Hirtshals will have one of Denmark's first tank installation with liquid gas for heavy traffic
It is necessary to have more climate friendly alternatives to the diesel that 43,000 trucks in Denmark use if the heavy traffic is to be steered in a greener direction. Liquefied natural gas (LNG) is one of the options that can lower CO2e emissions.
Now a collaboration between Hirtshals Havnefond, Hirtshals Transport Center and Q8 ensures that one of the country's first LNG plants will be located at Hirtshals Transport Center near Port of Hirtshals before the end of 2023.
- The LNG-filling station will make it possible for heavy transport to convert from diesel to gas operation, and thus the Jutland Corridor will be the first stretch in Denmark where gas-powered trucks can be used on an equal footing with traditional, diesel-powered trucks. The freight transport corridor above Hirtshals thus helps shape the future of the land transport sector and at the same time ensures the attractiveness of the corridor for an increasingly climate conscious transport sector, says Per Holm Nørgaard, CEO at Port of Hirtshals.
The construction of the LNG tank facility is also a step closer to the realisation of Port of Hirtshals' future plan to upgrade the port to a version 2.0. The plans include, together with a significant expansion and facility improvement, i.a. the ambition to become the greenest traffic port in Europe for goods, transport and logistics solutions as well as the production of better alternatives to the traditional fuels.
A contribution to the sustainable transition
The investors behind the project are satisfied with being able to contribute to the green transformation of the transport sector and at the same time support the development and growth of business activities in Hirtshals.
- We are experiencing a great desire from customers to drive on more climate-friendly fuels, but the options have been limited for heavy transport. With the investment in liquefied gas, we will make it easier for the Northern European transport companies to invest in cleaner technology and use more climate-friendly alternatives, says Gert Thomasen, Head of Fleet & IDS in Q8 Denmark.
In January 2022, Q8 could open Denmark's first LNG plant for trucks in Padborg, and with a plant located in Hirtshals, one is thus taking an important step towards securing the transport of goods from Europe through Denmark and further north with less climate-damaging fuels.
- Due to our central location in relation to freight traffic between Norway and the EU, we will be at the forefront when it comes to fuel for trucks, so that we will also be attractive to all players in heavy land transport in the future.

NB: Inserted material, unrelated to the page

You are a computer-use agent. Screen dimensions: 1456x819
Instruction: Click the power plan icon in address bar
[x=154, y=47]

This is only the first of several new alternatives to diesel that will come to HTC, says director at Hirtshals Transport Center (HTC) Tonni Sørensen.
Prospects for greener gas
When the facility at Hirtshals Transport Center opens, it will be possible to refuel LNG. Compared to diesel, LNG trucks emit up to 29% less CO2e, eliminate the emission of sulfur and significantly reduce the emission of harmful particles. The expectation is that within a shorter number of years it will be possible to refuel liquid biogas (LBG) in Hirtshals. In this way, trucks will be able to run on biogas, which will further reduce the emission of CO2e.

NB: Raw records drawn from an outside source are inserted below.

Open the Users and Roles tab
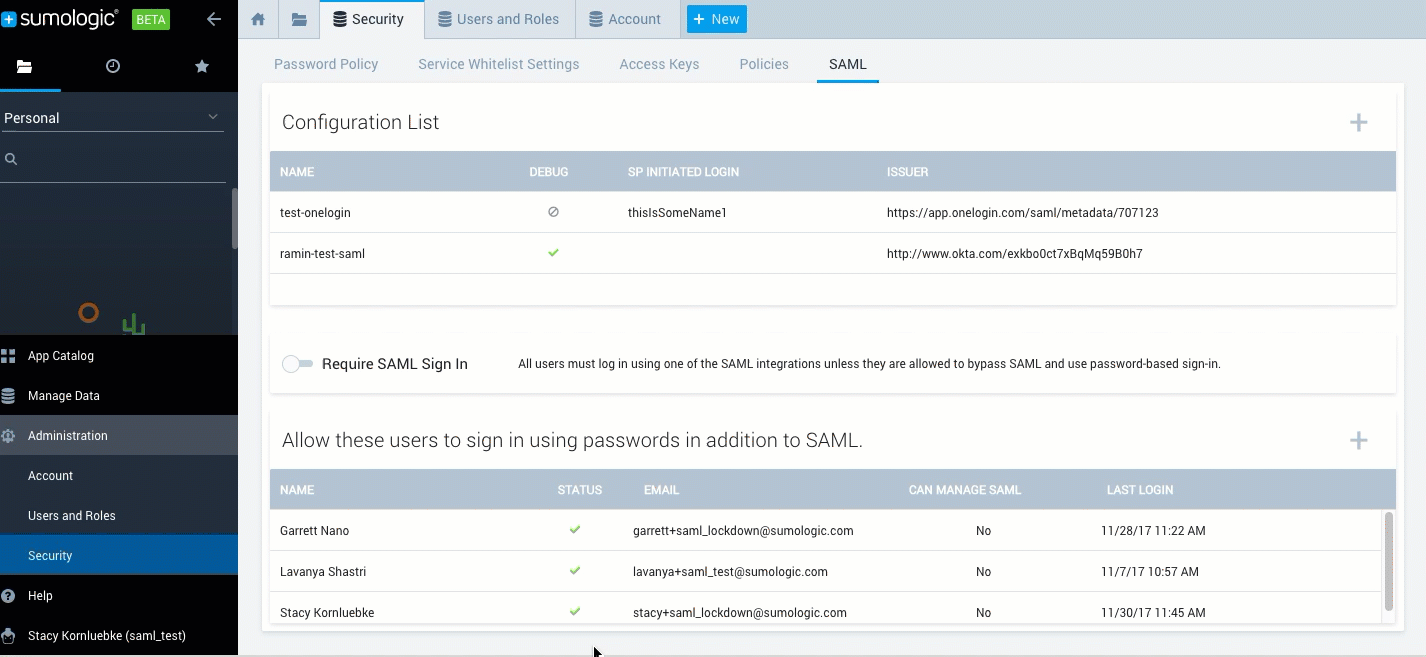 496,19
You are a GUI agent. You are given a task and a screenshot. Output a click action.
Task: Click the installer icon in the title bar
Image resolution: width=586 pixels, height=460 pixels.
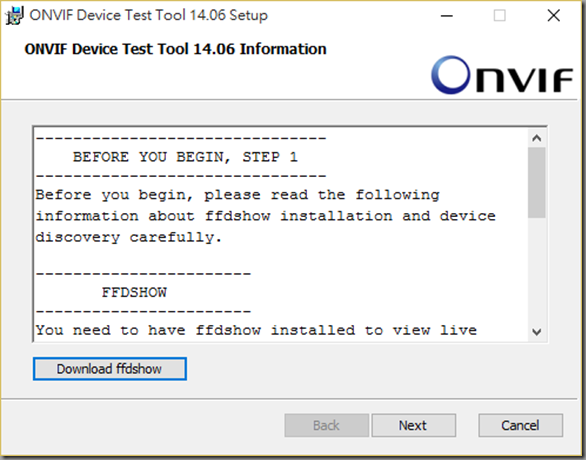click(14, 16)
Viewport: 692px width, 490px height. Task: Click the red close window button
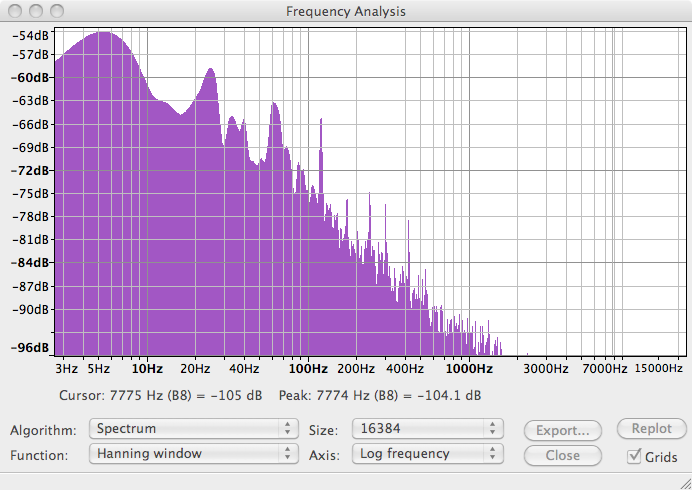13,10
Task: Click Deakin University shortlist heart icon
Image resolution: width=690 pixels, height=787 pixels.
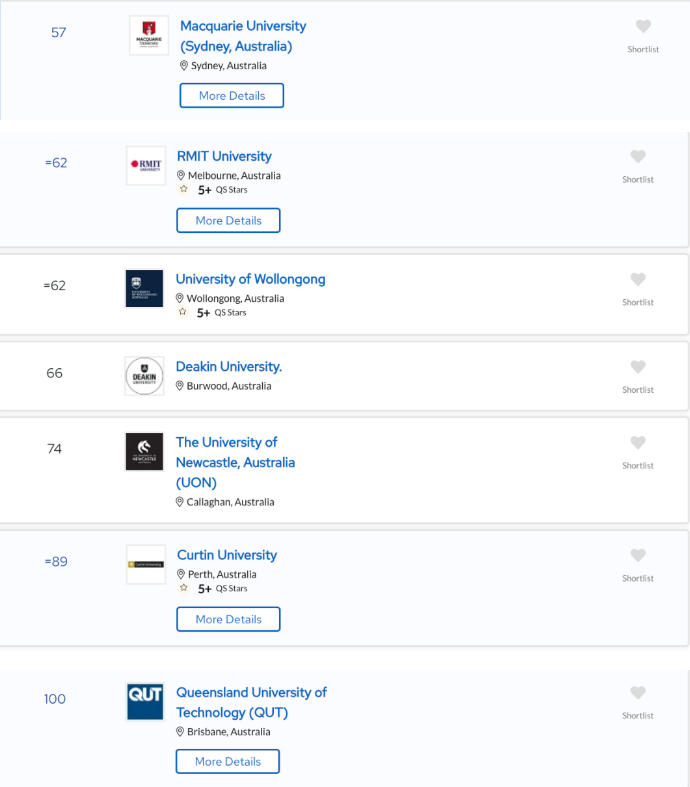Action: 638,367
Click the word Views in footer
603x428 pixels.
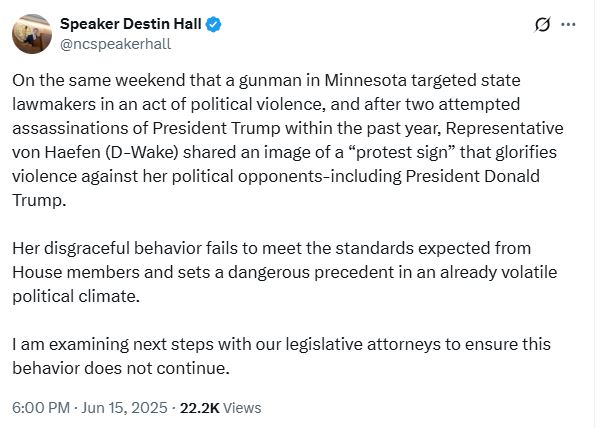(242, 408)
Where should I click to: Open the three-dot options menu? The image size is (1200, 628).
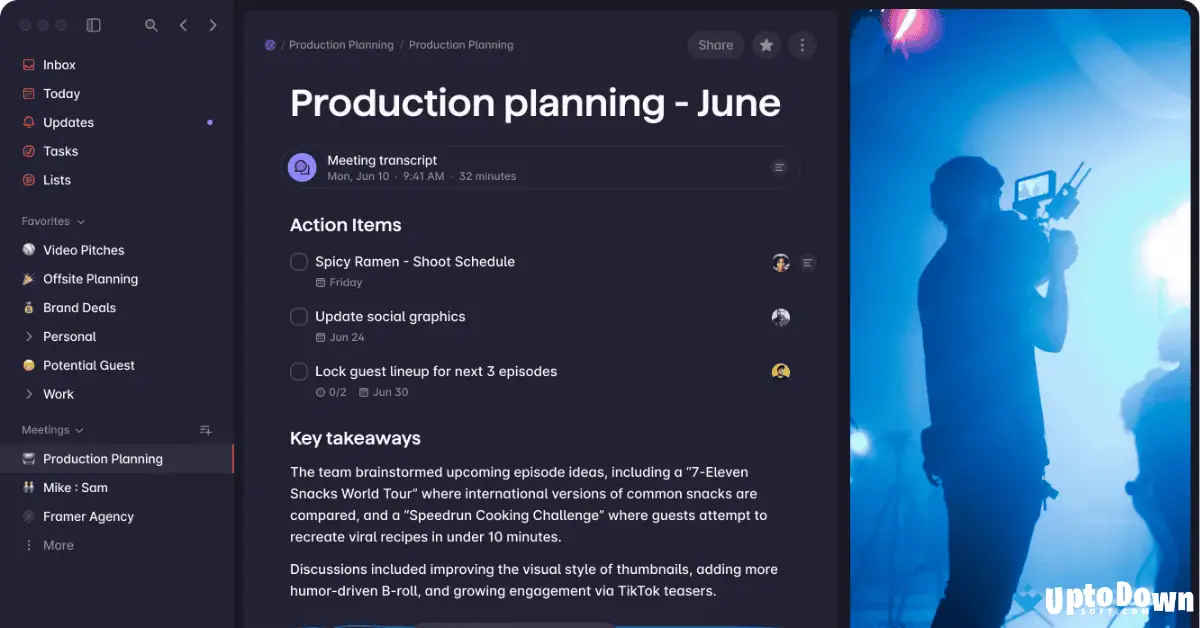coord(802,45)
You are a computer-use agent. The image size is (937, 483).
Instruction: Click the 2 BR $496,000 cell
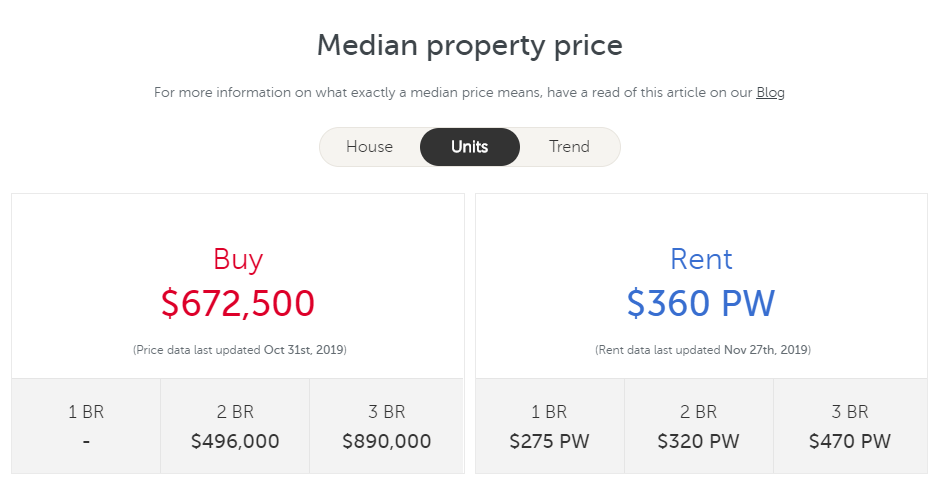point(235,426)
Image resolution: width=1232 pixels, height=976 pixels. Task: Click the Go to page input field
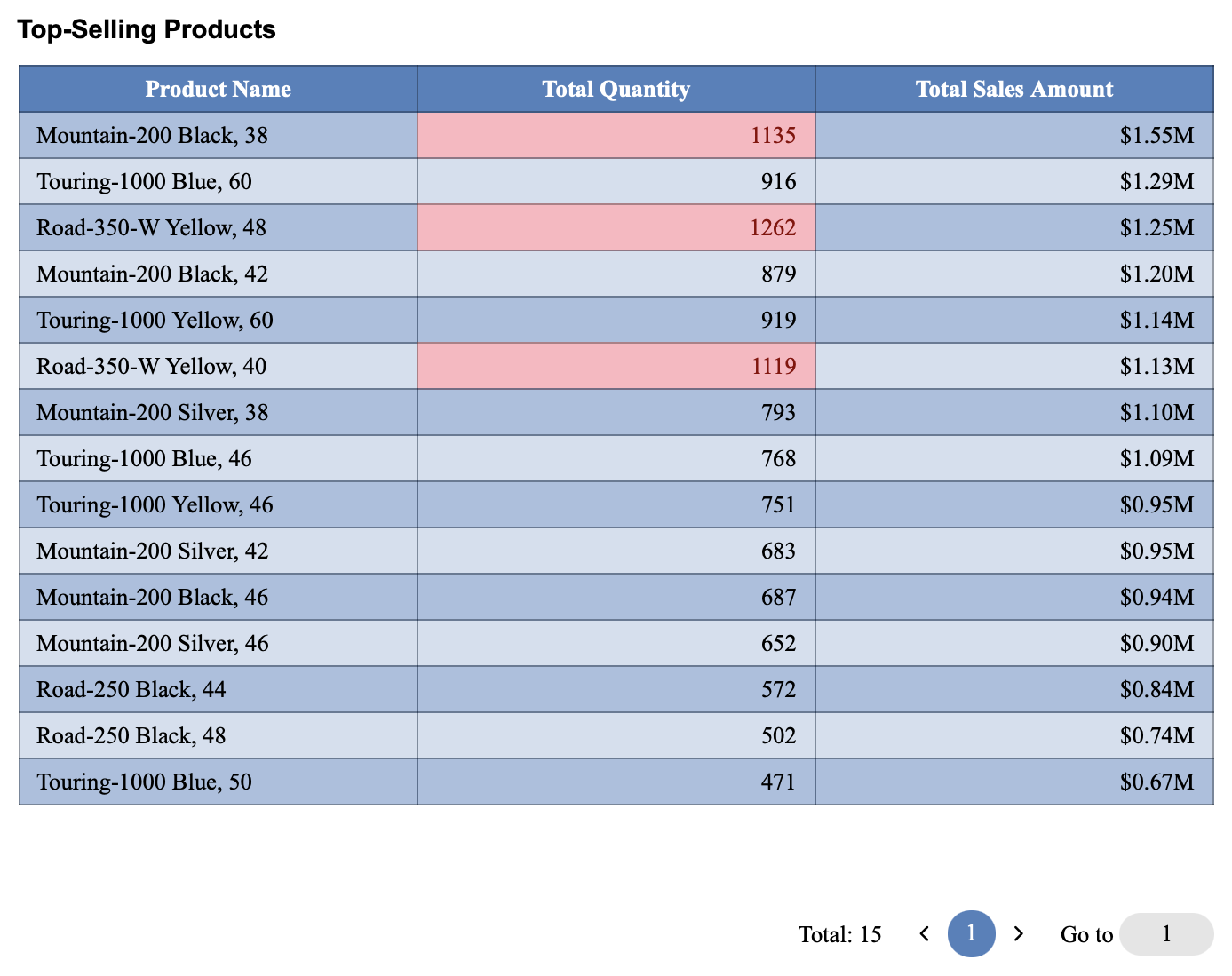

- We expect that within a manageable time horizon it will be possible to refuel LBG - i.e. liquid biogas that is produced using wind turbine power - at the plant, and thus we have a direct line from the wind turbines in Hirtshals to a less climate-damaging alternative to the trucks that are refueled at Hirtshals Transport Center, says chairman of the board of Hirtshals Havnefond, Tom Frandsen.
The LNG plant at Hirtshals Transport Center can be put into operation in November 2023.
- LNG consists of natural gas that has been cooled down to -162 degrees, which turns the gas into a liquid.
- This process reduces the volume of natural gas to 1/600, whereby it can be used as, among other things, fuel for trucks and ships.
- Compared to diesel LNG emits up to 20% less CO2e.
- LNG eliminates sulfur emissions and the amount of harmful soot particles is significantly reduced.
- Liquid biogas, also called LBG (short for "liquefied biogas"), is chemically identical to LNG, but will further reduce CO2e emissions.
- Two trucks can be refueled at a time at the future LNG plant.